Maybe it is just me (8 years dispenser) and my 7 years qualified pharmacist who did not know that paracetamol can cause: wheezing, tightness of chest and bring on astma attacks!!
If anyone else has come across this please post.
Cheers
Maybe it is just me (8 years dispenser) and my 7 years qualified pharmacist who did not know that paracetamol can cause: wheezing, tightness of chest and bring on astma attacks!!
If anyone else has come across this please post.
Cheers
Well i suppose being a (very) distant chemical cousin of the NSAIDs someone could have a cross-reaction and have an NSAID-like attack. But they'd already have to have asthma, and it would be an even more rare reaction than the one we see with nsaids. I might consider a caution if the child has asthma already diagnosed and never had paracetamol before (although most children have had some by the time they're 6 months old)

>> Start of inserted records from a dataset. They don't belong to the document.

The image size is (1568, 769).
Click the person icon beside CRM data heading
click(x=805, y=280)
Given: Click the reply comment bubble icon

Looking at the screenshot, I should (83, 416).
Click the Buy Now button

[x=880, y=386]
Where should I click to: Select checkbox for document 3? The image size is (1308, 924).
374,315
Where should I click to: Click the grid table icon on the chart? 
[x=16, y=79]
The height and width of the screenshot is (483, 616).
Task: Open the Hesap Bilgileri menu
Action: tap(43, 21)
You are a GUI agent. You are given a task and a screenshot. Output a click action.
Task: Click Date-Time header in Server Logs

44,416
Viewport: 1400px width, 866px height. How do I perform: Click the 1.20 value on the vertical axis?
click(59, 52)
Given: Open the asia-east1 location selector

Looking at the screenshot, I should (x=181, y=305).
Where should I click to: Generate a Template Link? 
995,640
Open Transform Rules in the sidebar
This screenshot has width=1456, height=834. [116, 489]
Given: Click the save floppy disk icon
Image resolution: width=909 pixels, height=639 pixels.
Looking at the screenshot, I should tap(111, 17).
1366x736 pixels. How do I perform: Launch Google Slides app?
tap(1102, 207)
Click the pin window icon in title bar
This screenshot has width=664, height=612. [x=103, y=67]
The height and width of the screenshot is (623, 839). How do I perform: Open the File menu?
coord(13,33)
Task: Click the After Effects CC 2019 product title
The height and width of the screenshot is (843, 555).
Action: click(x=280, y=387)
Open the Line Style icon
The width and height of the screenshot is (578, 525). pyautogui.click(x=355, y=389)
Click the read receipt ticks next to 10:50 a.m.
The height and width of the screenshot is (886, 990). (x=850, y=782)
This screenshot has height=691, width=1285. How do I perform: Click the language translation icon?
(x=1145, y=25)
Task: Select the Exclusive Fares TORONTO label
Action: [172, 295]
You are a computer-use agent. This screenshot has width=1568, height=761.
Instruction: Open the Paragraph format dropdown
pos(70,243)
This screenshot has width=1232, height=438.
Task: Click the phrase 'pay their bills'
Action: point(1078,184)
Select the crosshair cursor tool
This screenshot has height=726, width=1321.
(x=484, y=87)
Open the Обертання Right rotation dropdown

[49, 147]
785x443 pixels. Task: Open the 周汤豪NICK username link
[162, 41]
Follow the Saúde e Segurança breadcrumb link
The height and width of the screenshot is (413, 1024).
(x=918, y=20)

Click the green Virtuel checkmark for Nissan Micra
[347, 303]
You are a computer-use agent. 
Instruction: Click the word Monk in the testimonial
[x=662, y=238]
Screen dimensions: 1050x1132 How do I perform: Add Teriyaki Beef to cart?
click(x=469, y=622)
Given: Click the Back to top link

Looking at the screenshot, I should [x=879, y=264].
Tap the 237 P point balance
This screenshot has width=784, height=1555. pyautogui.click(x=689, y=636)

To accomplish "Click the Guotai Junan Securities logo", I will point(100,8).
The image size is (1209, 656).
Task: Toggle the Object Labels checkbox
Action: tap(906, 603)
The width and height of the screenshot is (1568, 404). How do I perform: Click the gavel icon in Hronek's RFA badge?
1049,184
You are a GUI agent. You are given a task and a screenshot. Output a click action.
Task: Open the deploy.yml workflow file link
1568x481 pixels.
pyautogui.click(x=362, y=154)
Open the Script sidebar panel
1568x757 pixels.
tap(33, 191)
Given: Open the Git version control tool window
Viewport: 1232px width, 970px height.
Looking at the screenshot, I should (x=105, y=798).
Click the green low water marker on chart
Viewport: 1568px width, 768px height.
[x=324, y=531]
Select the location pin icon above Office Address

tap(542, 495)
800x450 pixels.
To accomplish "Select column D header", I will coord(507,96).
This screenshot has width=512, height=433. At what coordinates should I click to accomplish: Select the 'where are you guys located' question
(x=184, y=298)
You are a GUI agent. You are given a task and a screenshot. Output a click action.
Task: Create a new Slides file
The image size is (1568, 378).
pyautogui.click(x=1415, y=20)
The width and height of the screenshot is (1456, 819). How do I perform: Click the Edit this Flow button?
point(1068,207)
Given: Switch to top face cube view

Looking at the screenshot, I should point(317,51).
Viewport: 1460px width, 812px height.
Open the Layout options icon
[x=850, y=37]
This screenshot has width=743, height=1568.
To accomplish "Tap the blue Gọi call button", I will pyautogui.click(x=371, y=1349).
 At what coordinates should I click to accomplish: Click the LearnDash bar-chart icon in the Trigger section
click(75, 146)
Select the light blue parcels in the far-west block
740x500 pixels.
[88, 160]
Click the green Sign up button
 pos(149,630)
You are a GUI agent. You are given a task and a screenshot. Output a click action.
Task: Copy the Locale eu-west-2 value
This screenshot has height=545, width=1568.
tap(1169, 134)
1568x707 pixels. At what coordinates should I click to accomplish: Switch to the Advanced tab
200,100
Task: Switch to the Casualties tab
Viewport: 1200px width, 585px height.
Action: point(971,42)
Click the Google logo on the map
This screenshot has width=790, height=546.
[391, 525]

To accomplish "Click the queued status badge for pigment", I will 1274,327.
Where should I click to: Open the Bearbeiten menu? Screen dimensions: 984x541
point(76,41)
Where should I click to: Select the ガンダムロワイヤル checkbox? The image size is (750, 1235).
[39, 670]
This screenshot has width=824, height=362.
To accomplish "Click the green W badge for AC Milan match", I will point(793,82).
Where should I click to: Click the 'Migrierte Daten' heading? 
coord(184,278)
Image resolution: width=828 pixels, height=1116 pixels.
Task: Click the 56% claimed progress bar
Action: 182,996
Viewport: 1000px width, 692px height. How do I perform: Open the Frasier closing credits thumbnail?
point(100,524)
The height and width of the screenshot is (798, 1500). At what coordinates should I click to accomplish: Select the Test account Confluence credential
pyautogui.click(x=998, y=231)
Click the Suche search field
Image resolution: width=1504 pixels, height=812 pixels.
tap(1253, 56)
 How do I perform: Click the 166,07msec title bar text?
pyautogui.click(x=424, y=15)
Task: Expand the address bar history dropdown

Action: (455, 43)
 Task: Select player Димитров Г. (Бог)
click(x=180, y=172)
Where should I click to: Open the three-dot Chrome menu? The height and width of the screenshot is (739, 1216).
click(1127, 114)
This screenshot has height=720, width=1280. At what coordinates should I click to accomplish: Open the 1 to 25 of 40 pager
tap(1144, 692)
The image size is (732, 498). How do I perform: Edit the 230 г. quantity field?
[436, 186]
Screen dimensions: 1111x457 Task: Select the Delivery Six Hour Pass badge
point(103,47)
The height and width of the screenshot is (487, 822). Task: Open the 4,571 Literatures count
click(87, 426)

“It's not worth doing something unless you were doing something that someone, somewhere, would much rather you weren't doing.”
Terry Pratchett
Thanks for replying. I honestly, have never come across this before. Customer asked for Sainsburys own brand but not the ones we sell on the pharmacy, they had to be the ones from the shop floor. When I questioned this he showed me the additives (one being nipasept) which causes his wife problems with her asthma. I was gobsmacked and very humbled as I tried desperately to convince him they were exactly the same. I have thought about emailing Wockhart Pharmaceuticals to ask why they produce two types of paracetamol. One with lots of additives and one without. Or if they just don't list them on the old packaging. I'm still reeling... somewhat, but thanks for a bit of insight. I will do a bit more investigation.
I don't think it's the paracetamol that causes that reaction, more the additives, like you said. The main culprit is sodium metabisulfite, which can produce asthma-like symptoms in people sensitive to sulphur.
The "link" between paracetamol use and asthma has been around for a while, and there is no evidence of causality, just an association. The fact that so many children and infants have used paracetamol at some point itself complicates things. Could it just be that asthma patients tend to use more paracetamol than otherwise healthy children ? The problem is that the media tend to describe the reports in vague ways, i.e "doubles the risk" or "increases risk by 50%". These sound scary to the general public but it could just be that the risk increases from say 0.001% to 0.002% or whatever. That's where we come in, and use the grey stuff between our ears to critically appraise such research, and not rely on what the newspapers or online news sites say as the basis for what we recommend in professional practice.